--- Saved data entries ---

========

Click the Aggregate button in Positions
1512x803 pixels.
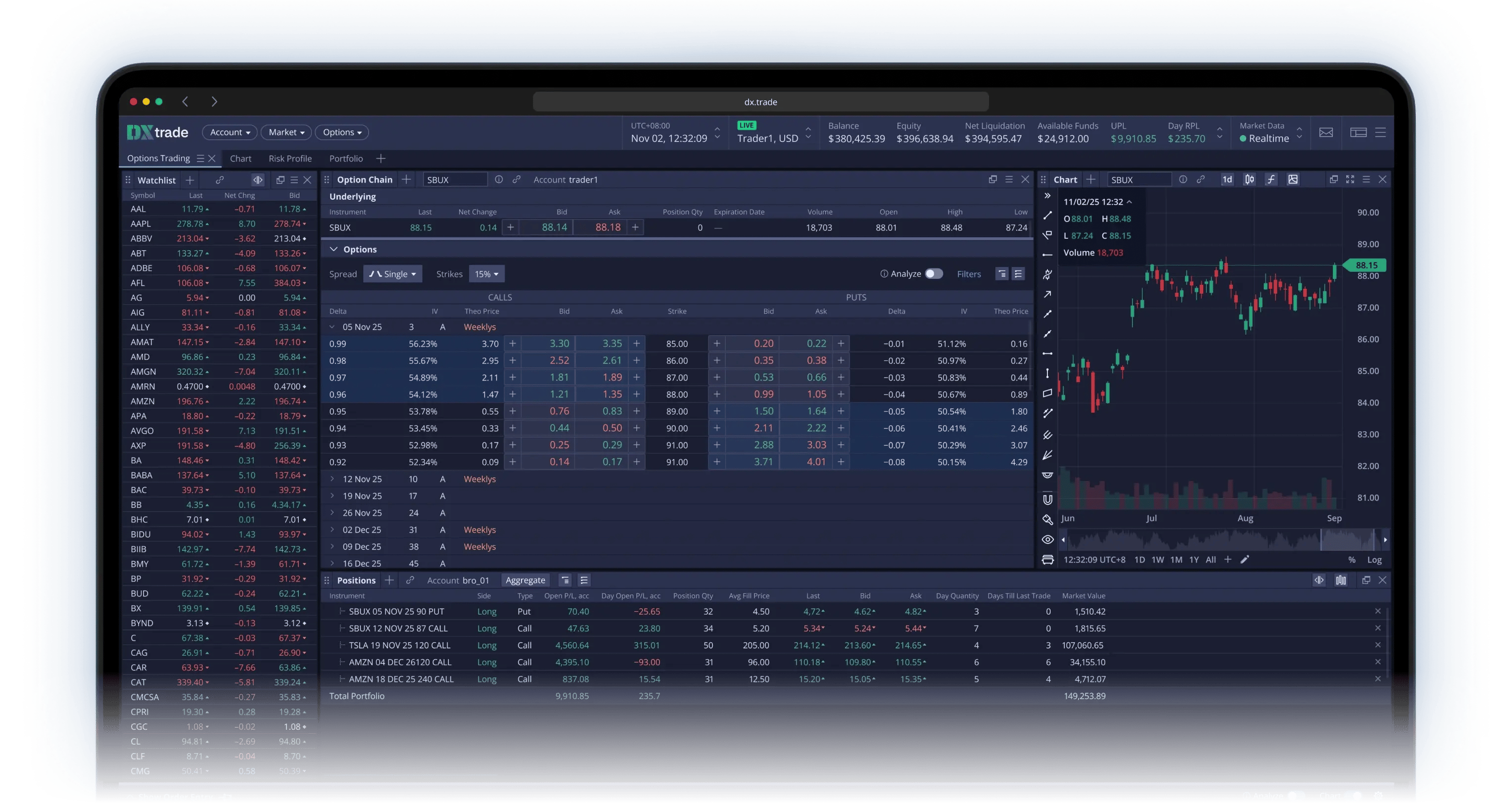point(525,580)
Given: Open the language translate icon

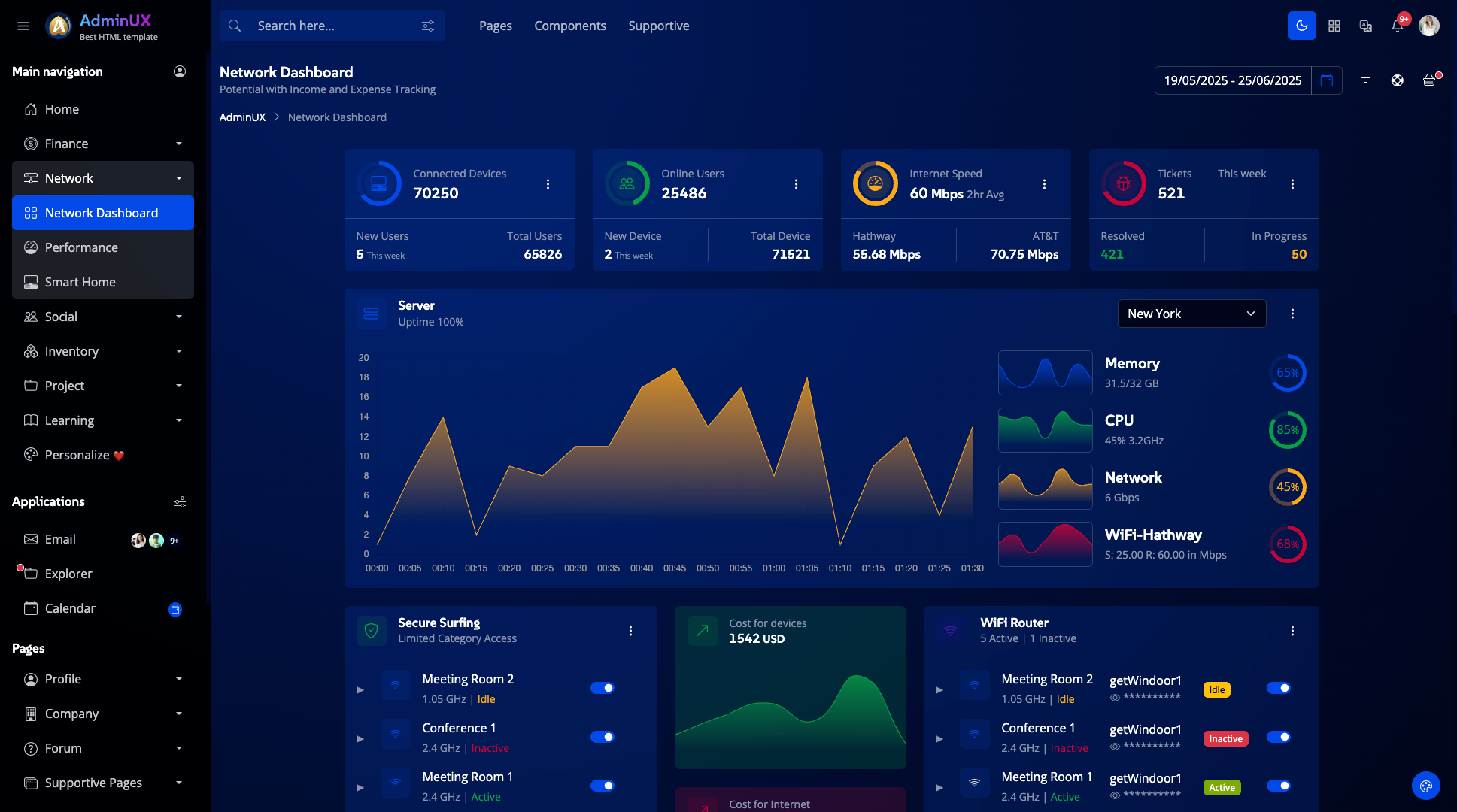Looking at the screenshot, I should pos(1366,26).
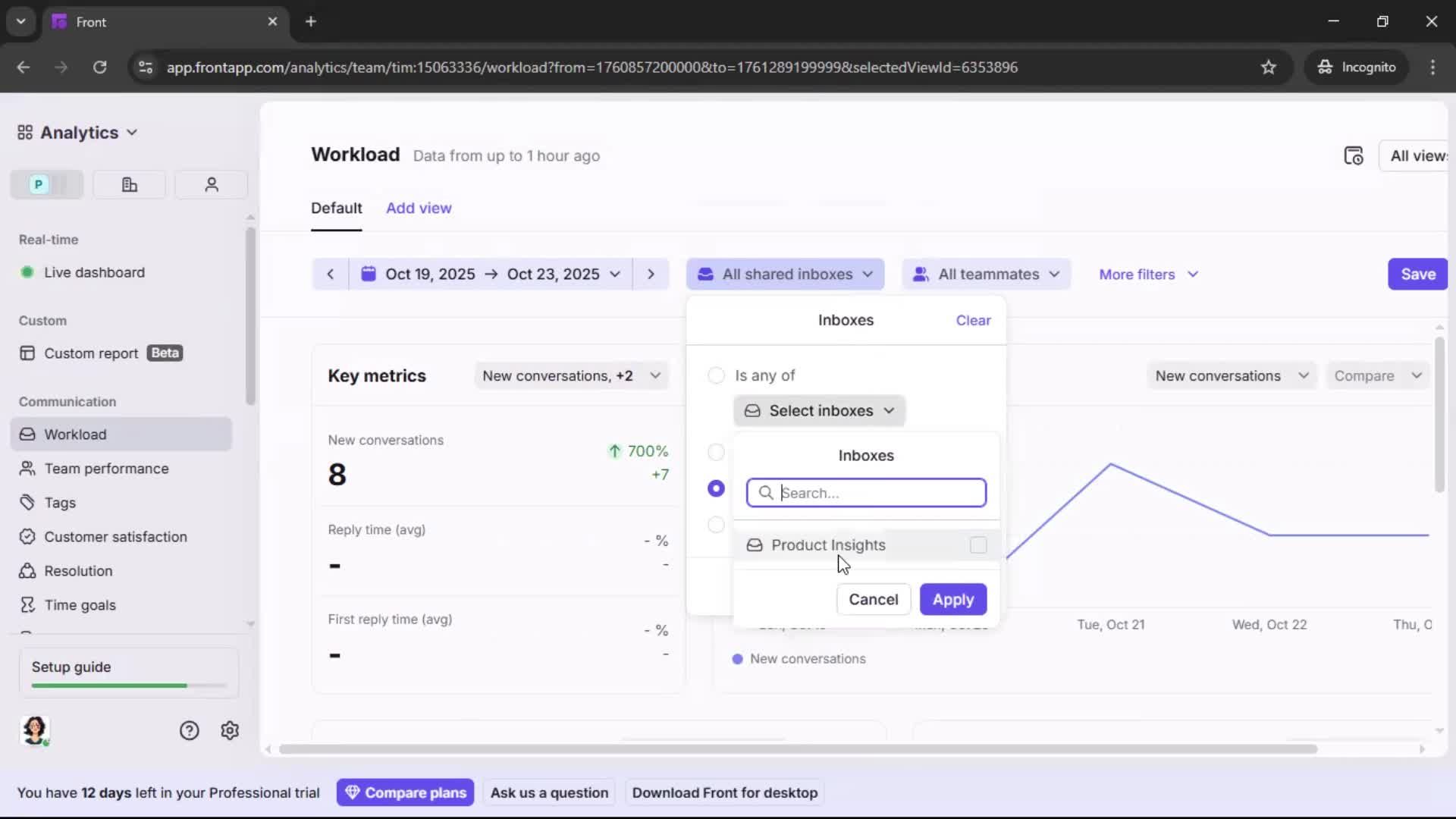The width and height of the screenshot is (1456, 819).
Task: Click the help question mark icon
Action: tap(188, 730)
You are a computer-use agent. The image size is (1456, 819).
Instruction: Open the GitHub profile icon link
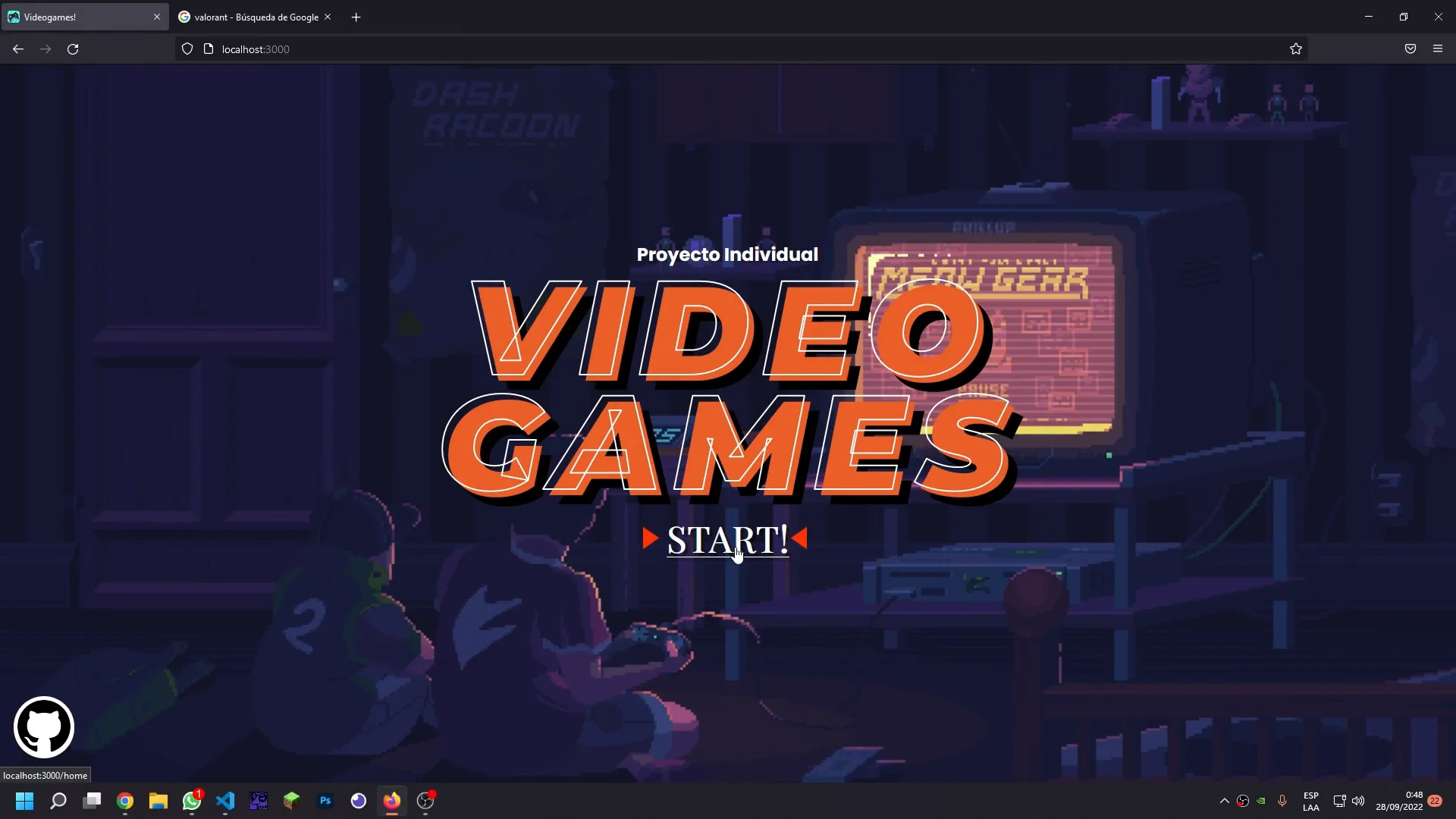pyautogui.click(x=44, y=726)
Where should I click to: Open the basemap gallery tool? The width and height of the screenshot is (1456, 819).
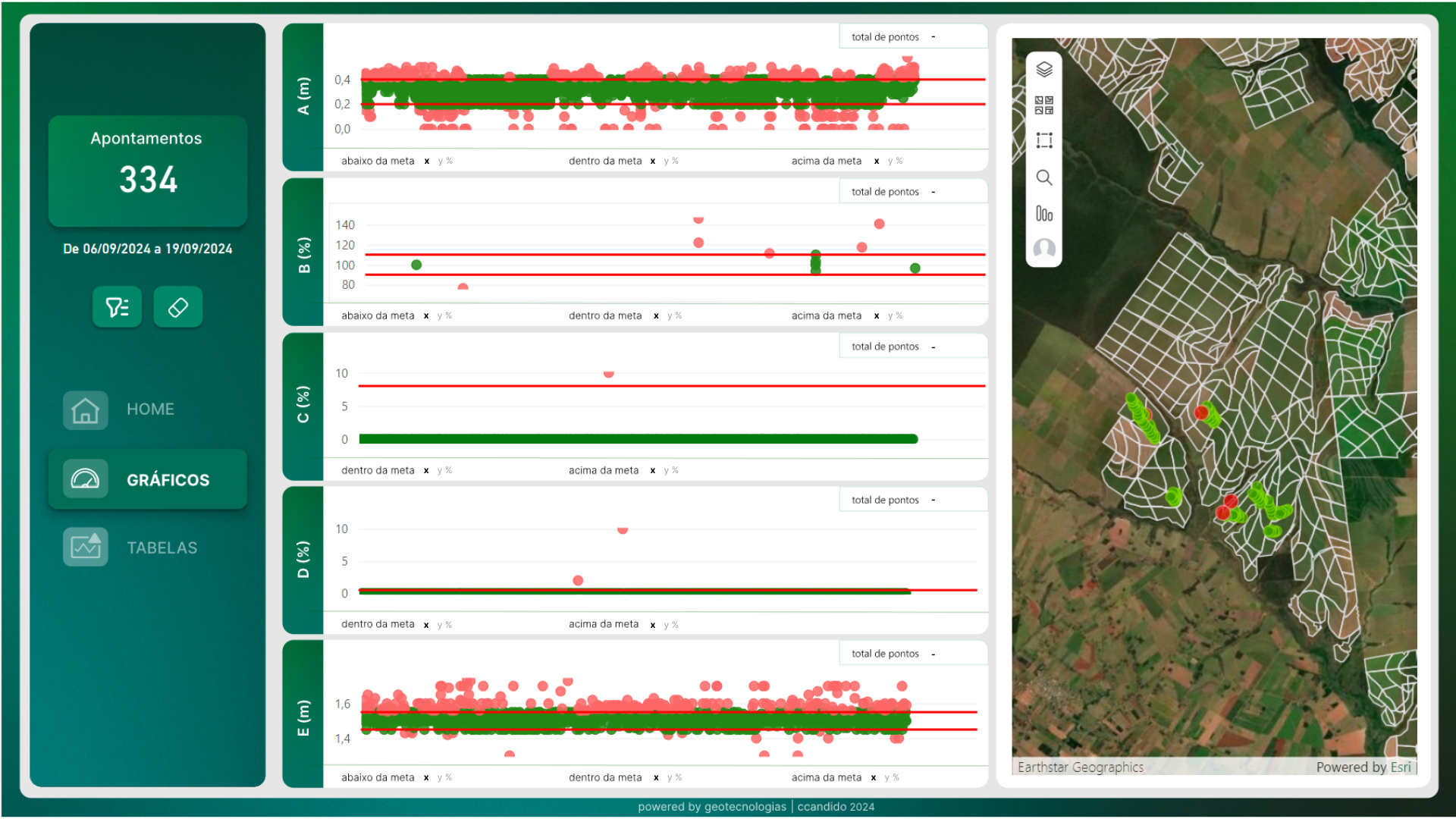[1044, 105]
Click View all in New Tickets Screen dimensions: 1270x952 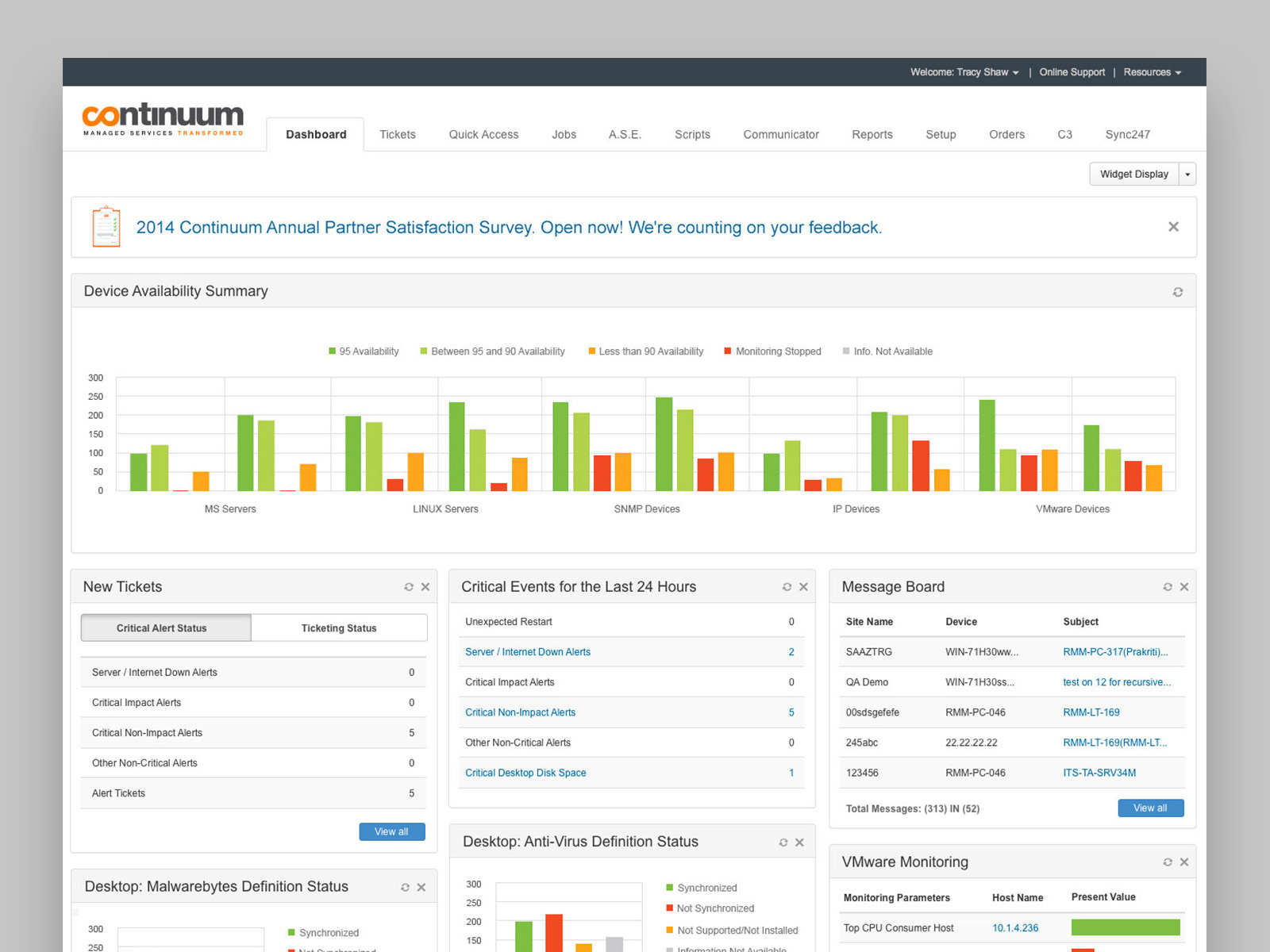(391, 831)
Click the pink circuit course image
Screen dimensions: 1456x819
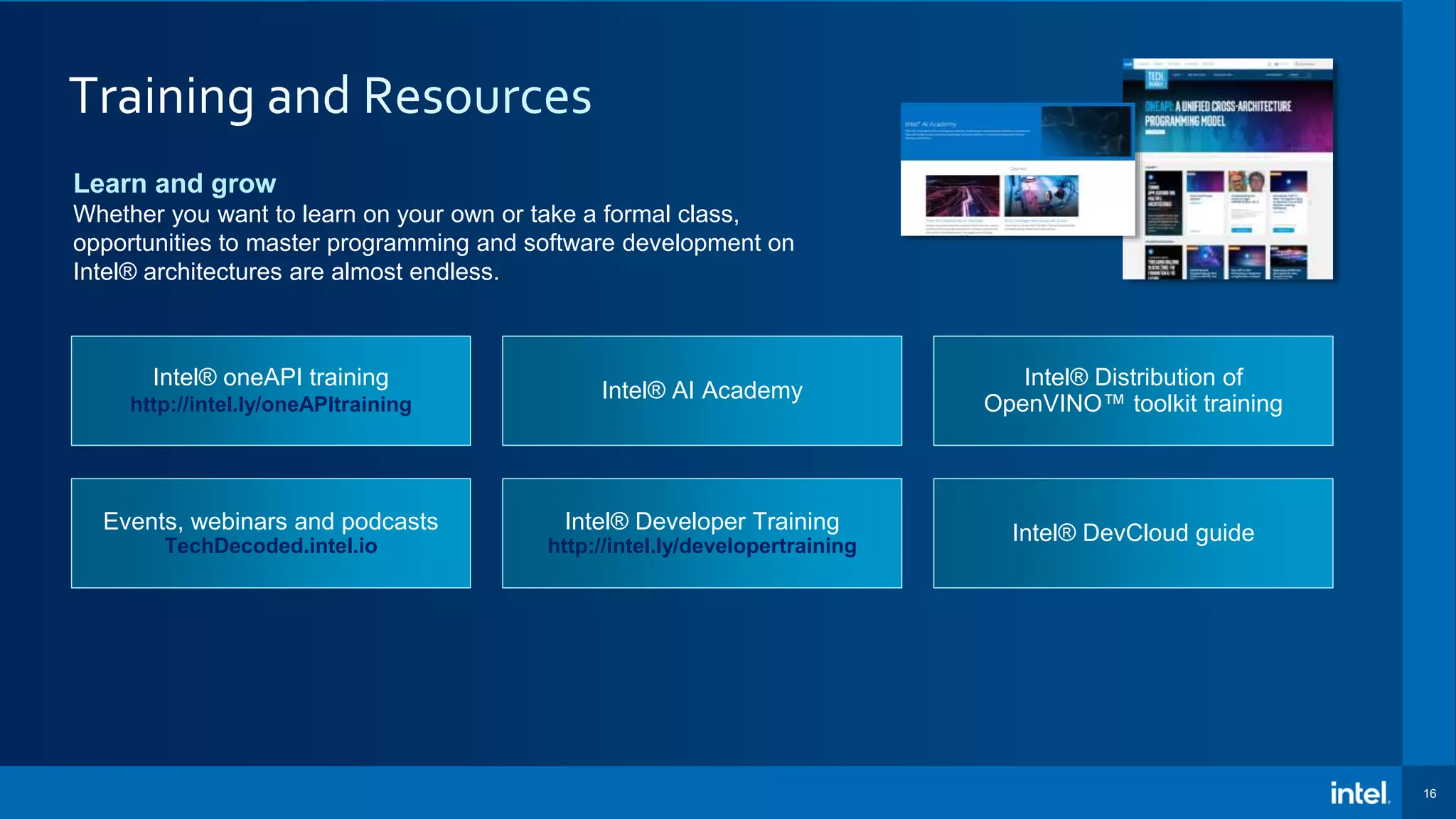click(x=962, y=196)
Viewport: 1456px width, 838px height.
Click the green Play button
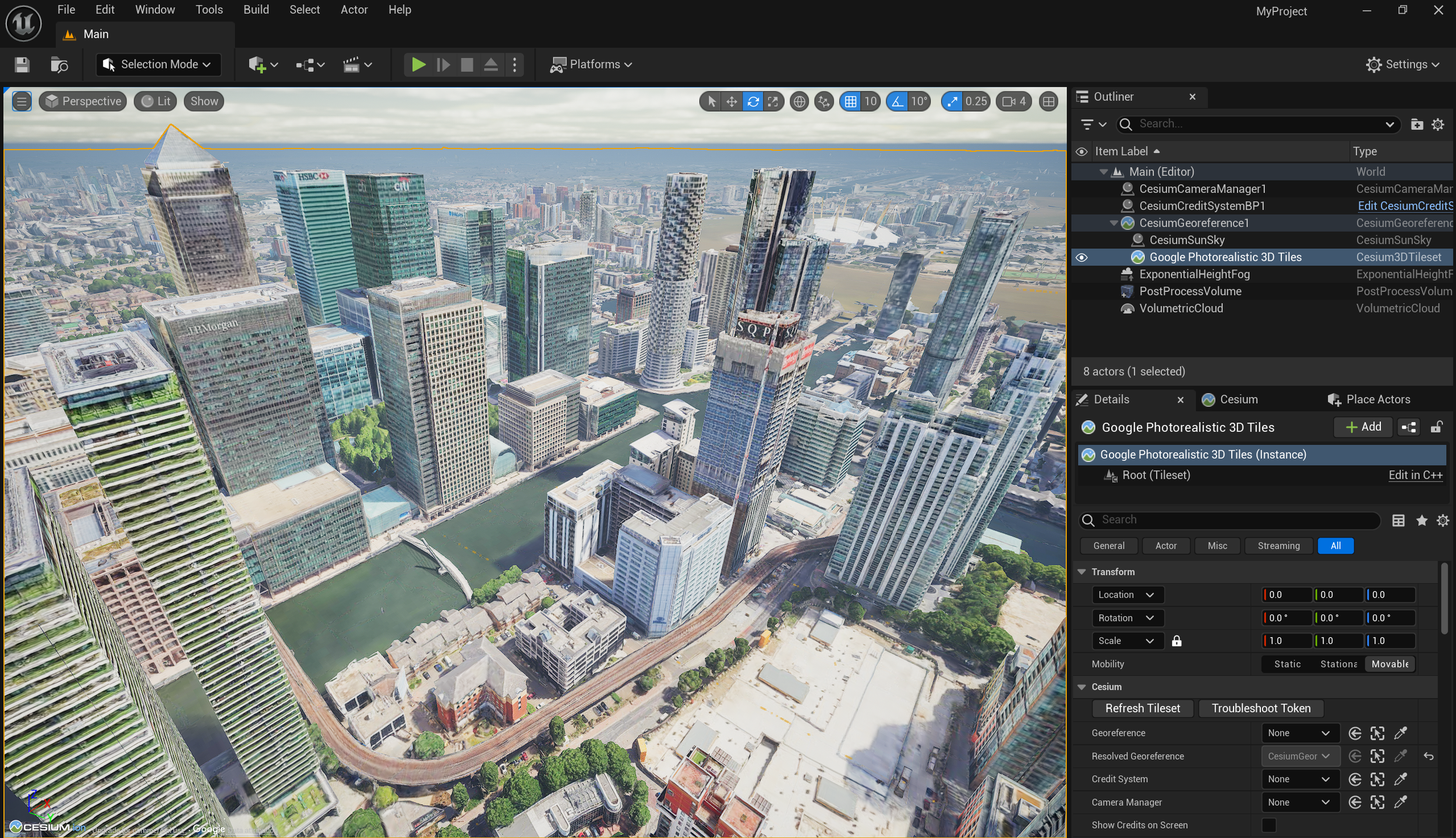(418, 65)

========

Leave every picture out and copy precisely the lines from the one containing "Viewport: 1456px width, 838px height." through the last line of the data above, both ends included.

--- FINISHED EXERCISE ---
Viewport: 1456px width, 838px height.
Click the green Play button
(418, 65)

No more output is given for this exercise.